Motivation: Fusion transcripts can be created as a result of genome rearrangement in cancer. Some of them play important roles in carcinogenesis, and can serve as diagnostic and therapeutic targets. With more and more cancer genomes being sequenced by next-generation sequencing technologies, we believe an efficient tool for reliably identifying fusion transcripts will be desirable for many groups.
Results: We designed and implemented an open-source software tool, called FusionHunter, which reliably identifies fusion transcripts from transcriptional analysis of paired-end RNA-seq. We show that FusionHunter can accurately detect fusions that were previously confirmed by RT-PCR in a publicly available dataset. The purpose of FusionHunter is to identify potential fusions with high sensitivity and specificity and to guide further functional validation in the laboratory.
Supplementary information:Supplementary data are available at Bioinformatics online.
One of the key features observed when analyzing cancer genomes is the chromosomal abnormality. Genome arrangements could result in aberrant fusion genes, and a number of them have been found to play important roles in carcinogenesis. Different functional fusion genes have been detected in both hematological malignancies and solid tumors (Mitelman et al., 2007). Precisely identifying these fusion genes is important for developing potential diagnostic and therapeutic targets.
Recently, RNA-seq has proven to be a valuable tool for transcriptome profiling based upon ultra high-throughput next-generation sequencing technologies. It has been shown that RNA-seq is a more accurate method to survey the entire transcriptome in a quantitative and high-throughput fashion than microarray technology and EST sequencing (Wang et al., 2009). RNA-seq can provide a great deal of information about genome wide transcription, including the identification of fusion genes in cancer. A number of novel fusion genes has been identified using single-end RNA-seq reads (Maher et al., 2009b) and paired-end RNA-seq reads (Berger et al., 2010; Maher et al., 2009a). The advantage of paired-end technology is that it provides a more reliable way to uncover breakpoints when comparing two genomes.

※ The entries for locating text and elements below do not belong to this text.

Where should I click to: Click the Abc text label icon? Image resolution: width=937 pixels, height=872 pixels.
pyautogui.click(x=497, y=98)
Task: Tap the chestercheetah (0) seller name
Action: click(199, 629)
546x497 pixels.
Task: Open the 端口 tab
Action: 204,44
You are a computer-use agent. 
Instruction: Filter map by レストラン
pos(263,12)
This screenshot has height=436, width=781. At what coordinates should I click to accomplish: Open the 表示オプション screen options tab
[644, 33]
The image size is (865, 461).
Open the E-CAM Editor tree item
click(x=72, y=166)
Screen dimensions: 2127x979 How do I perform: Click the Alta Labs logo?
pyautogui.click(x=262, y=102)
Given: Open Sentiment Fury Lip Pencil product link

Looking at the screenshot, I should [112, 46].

However, although a computational pipeline that identifies fusion transcripts using RNA-seq has been mentioned in a number of recently published cancer transcriptomic studies (Berger et al., 2010; Maher et al., 2009a,b), there was no publicly accessible, open-source software available until a recently published tool named FusionSeq (Sboner et al., 2010). With more and more cancer transcriptomes being sequenced by next-generation sequencing, we believe an efficient tool for reliably identifying fusion transcripts will be desirable for many groups. Here, we describe an open-source software tool, called FusionHunter, that identifies fusion transcripts in cancer, using reads from paired-end RNA-seq. This high-throughput software tool is designed for efficient and precise detection of fusion transcripts in cancer for further functional validation in the laboratory.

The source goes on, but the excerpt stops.